● TEKSTFRAGMENT
10.De gemachtigde van de fabrikant kan de in punt 3 bedoelde aanvraag indienen en de in de punten 7.2, 7.4 en 9 vermelde verplichtingen vervullen, op voorwaarde dat zij in het mandaat gespecificeerd zijn.
BIJLAGE VIII
CONFORMITEIT MET HET TYPE OP BASIS VAN INTERNE PRODUCTIECONTROLE (module C)
1.Met “conformiteit met het type op basis van interne productiecontrole” wordt het gedeelte van een conformiteitsbeoordelingsprocedure bedoeld waarin de fabrikant de verplichtingen van de punten 2 en 3 nakomt en op geheel eigen verantwoording garandeert en verklaart dat het betrokken machineproduct conform is met het type als beschreven in het certificaat van EU-typeonderzoek en voldoet aan de toepasselijke eisen van deze verordening.
2.Fabricage
De fabrikant moet alle nodige maatregelen nemen om ervoor te zorgen dat het fabricage- en controleproces waarborgt dat het vervaardigde machineproduct conform is met het type als beschreven in het certificaat van EU-typeonderzoek en met de toepasselijke eisen van deze verordening.
3.CE-markering en EU-conformiteitsverklaring
3.1.De fabrikant moet de CE-markering aanbrengen op elk afzonderlijk machineproduct dat conform is met het type als beschreven in het certificaat van EU-typeonderzoek en voldoet aan de toepasselijke eisen van deze verordening.

● TE VERRICHTEN
(1) Waarop moet de fabrikant volgens het tekstfragment de CE-markering aanbrengen?
(2) Stemmen de onderstaande beweringen overeen met het tekstfragment? Antwoord telkens met ja of nee en citeer de doorslaggevende woorden uit het tekstfragment.
(a) De gemachtigde van de fabrikant mag de in punt 3 bedoelde aanvraag alleen indienen als dat in het mandaat is gespecificeerd.
(b) Bijlage VIII heeft betrekking op module B.
(c) Bij interne productiecontrole garandeert de fabrikant de conformiteit samen met een andere partij.

● BESCHIKBARE GEGEVENS
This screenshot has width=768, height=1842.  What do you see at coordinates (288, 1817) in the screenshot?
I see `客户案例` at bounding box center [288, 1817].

● UITWERKINGEN
(1) Op elk afzonderlijk machineproduct dat conform is met het type als beschreven in het certificaat van EU-typeonderzoek en voldoet aan de toepasselijke eisen van deze verordening.

(2)
(a) Ja: "op voorwaarde dat zij in het mandaat gespecificeerd zijn".
(b) Nee: "(module C)".
(c) Nee: "op geheel eigen verantwoording garandeert en verklaart".